Publication

Abstract : Polycystic ovary syndrome (PCOS) develops from hormonal imbalances, hyperandrogenism, oligomenorrhea, and the presence of multiple cystic follicles in the ovaries. The combination of oral letrozole (LTZ) for ovulation induction, accompanied by intravaginal progesterone (PG) for luteal phase support, has gained clinical success due to the ability to target multiple pathways in the pathogenesis of PCOS. However, intravaginal 8 % w/w progesterone gel available in the market (MKTD 8 % w/w PG gel) is associated with weak mucoadhesive strength, and low permeation rate, in addition to vaginal blood discharge, coitus interruptus, and local side effects such as vaginal irritation and discharge. Therefore, in the present investigation, intravaginal progesterone emulgel (PG emulgel) was developed to offer superior permeation with desirable therapeutic efficacy for the treatment of experimental PCOS. Initially, PG-nanoemulsion (PG-NE) was optimized by Quality-by-Design (QbD) employing a risk assessment matrix.
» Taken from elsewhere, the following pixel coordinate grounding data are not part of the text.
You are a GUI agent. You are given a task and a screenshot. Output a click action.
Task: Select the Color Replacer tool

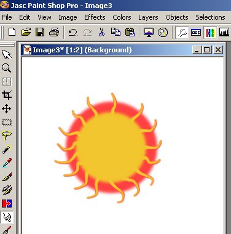(7, 204)
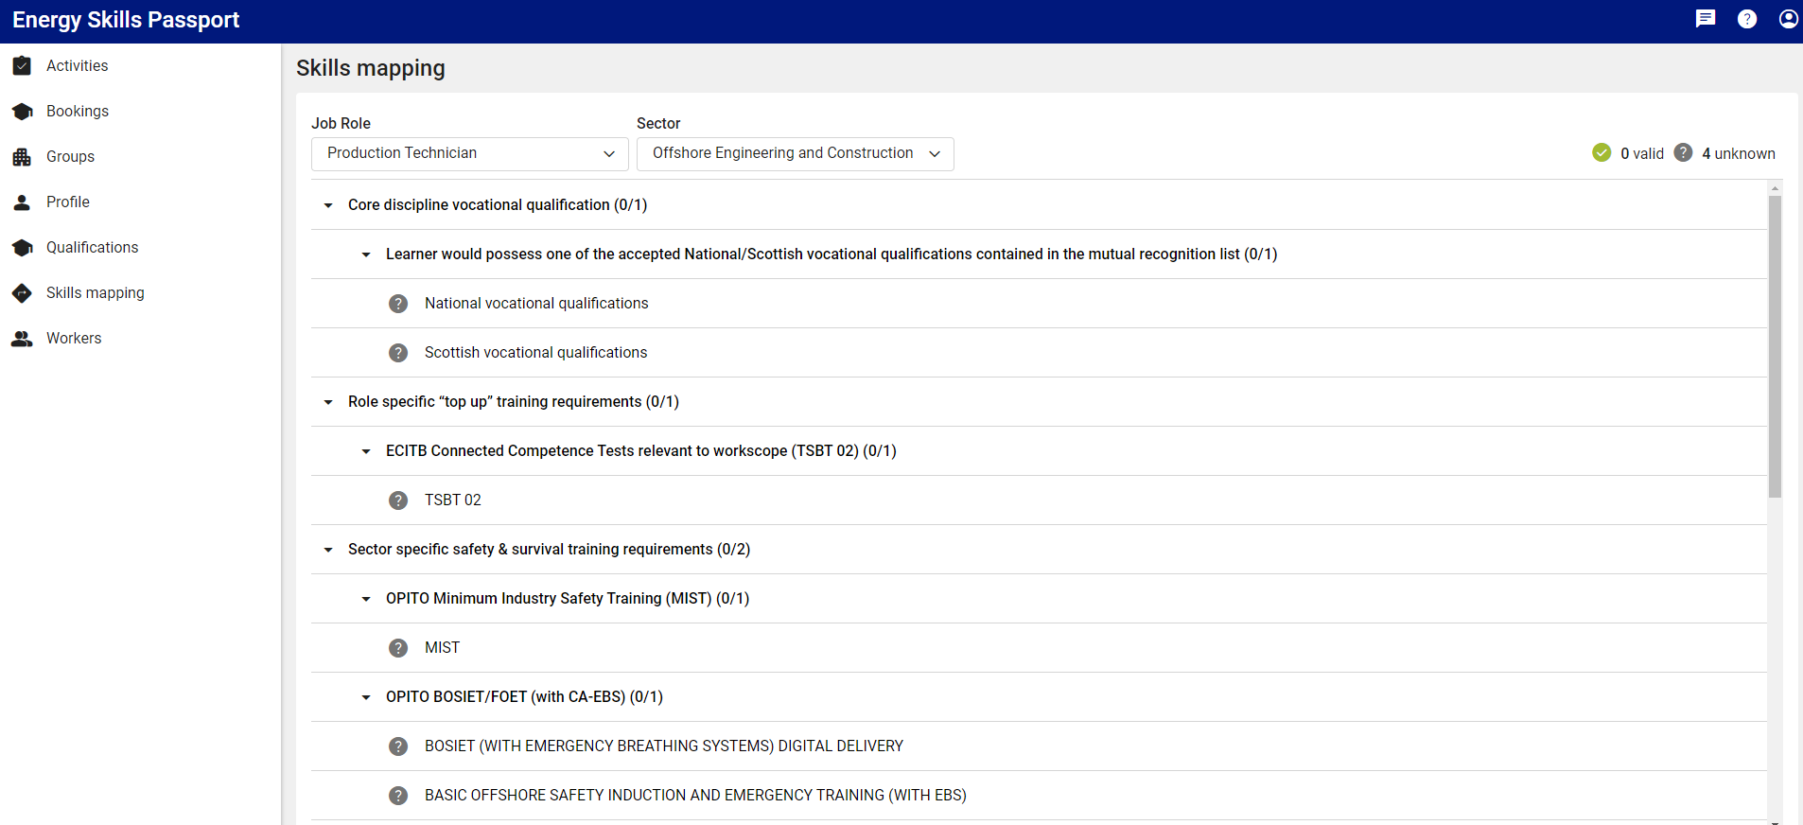This screenshot has height=825, width=1803.
Task: Click the Activities clipboard icon in sidebar
Action: click(22, 65)
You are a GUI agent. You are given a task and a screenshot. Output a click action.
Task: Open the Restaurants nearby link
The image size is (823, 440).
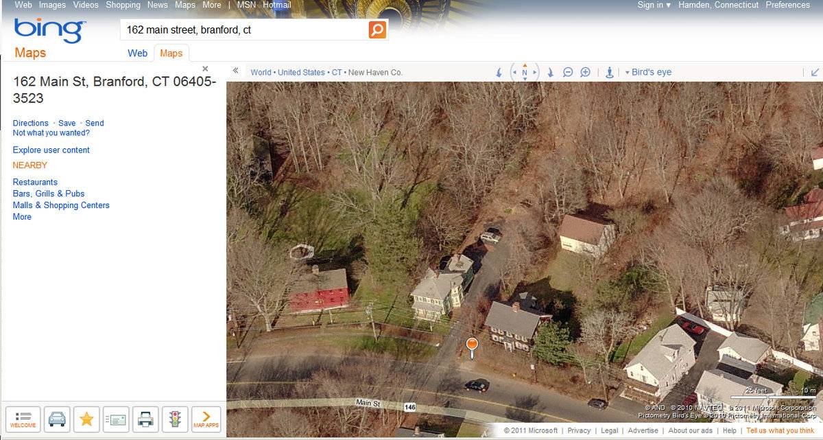click(35, 182)
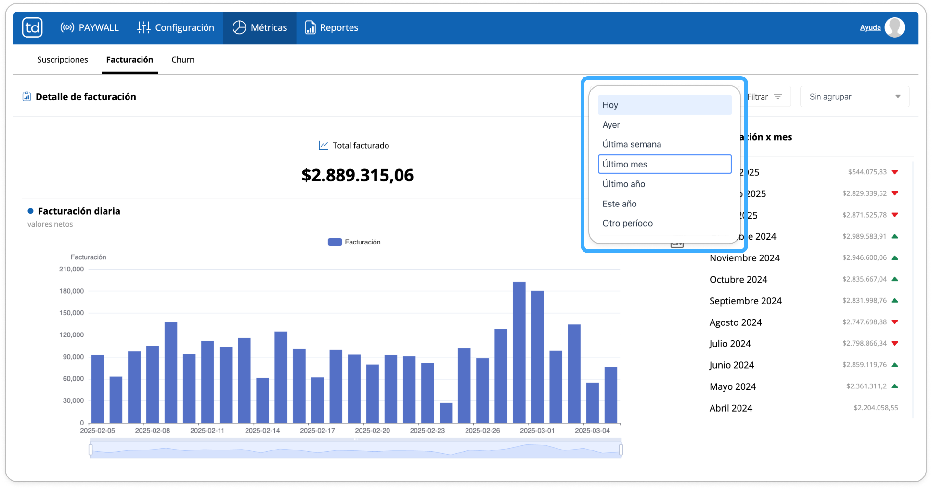Click the chart range slider left handle
Viewport: 932px width, 489px height.
pyautogui.click(x=91, y=450)
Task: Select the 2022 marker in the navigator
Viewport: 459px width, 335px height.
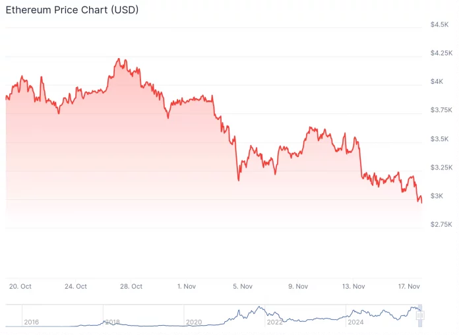Action: pos(274,322)
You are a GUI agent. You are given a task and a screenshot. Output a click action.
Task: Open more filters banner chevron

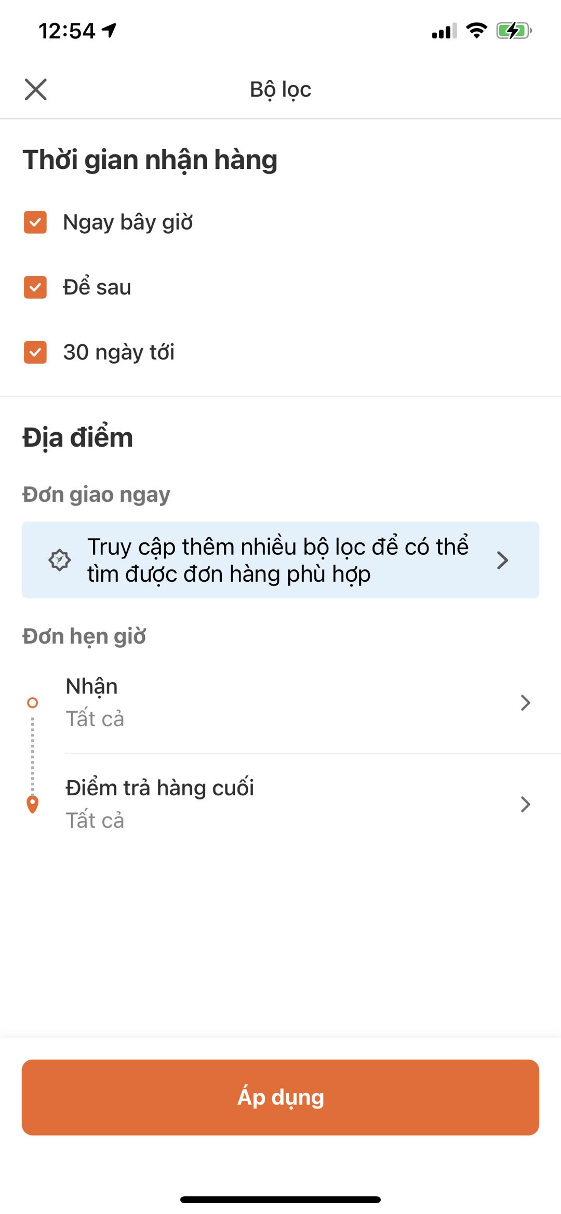(502, 560)
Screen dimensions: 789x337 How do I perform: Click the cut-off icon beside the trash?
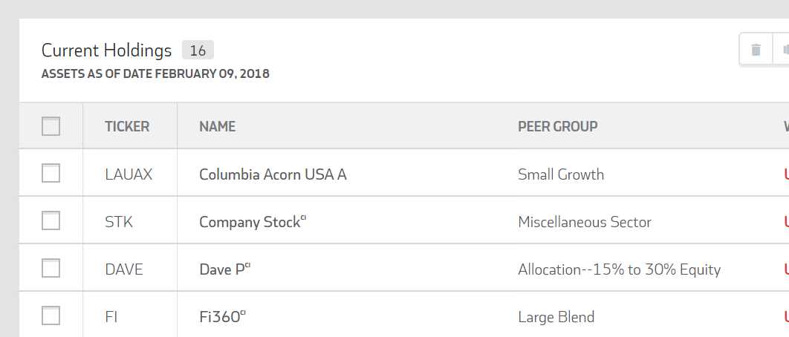click(783, 50)
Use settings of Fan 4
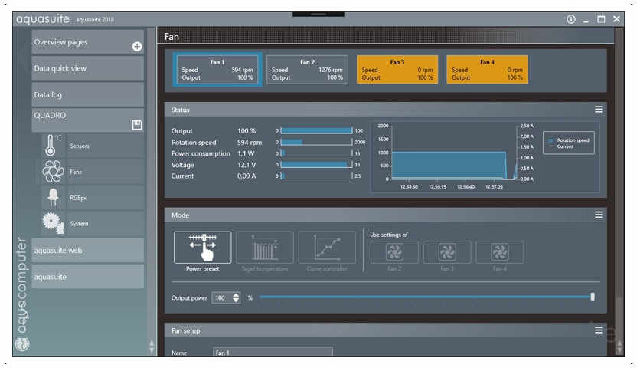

The PG-NE post-optimization yielded a globule diameter of 89.74 ± 1.6 nm, with a polydispersity index (PDI) of 0.131 ± 0.08 and a zeta potential (zeta P) of −6.95 ± 0.08 mV. Next, PG-NE was amalgamated with polycarbophil (3 % w/w) using the cold dispersion method for the laboratory scale-up of PG emulgel. Intravaginal PG emulgel exhibited notable textural characteristics, and optimum viscosity along with a markedly higher ex vivo permeation rate (456.42 ± 35.14 μμg/cm2) as compared to intravaginal MKTD 8 % w/w PG gel (35.14 ± 4.90 μμg/cm2) with statistically significant difference (P < 0.0001). The in vivo study demonstrated notable modulation of lipid and oxidative stress markers, followed by recruitment and development of normal follicles. Additionally, hormone levels in PCOS were normalized when treated with oral LTZ (5 mg/kg) and intravaginal PG emulgel (1.89 ± 0.07 % w/w), compared to oral LTZ (5 mg/kg) and intravaginal MKTD 8 % w/w PG gel. Therefore, intravaginal PG emulgel offered luteal support in experimental PCOS in the reduced dose regimen and warrants further testing and validation in a clinical setting to explore translational opportunities.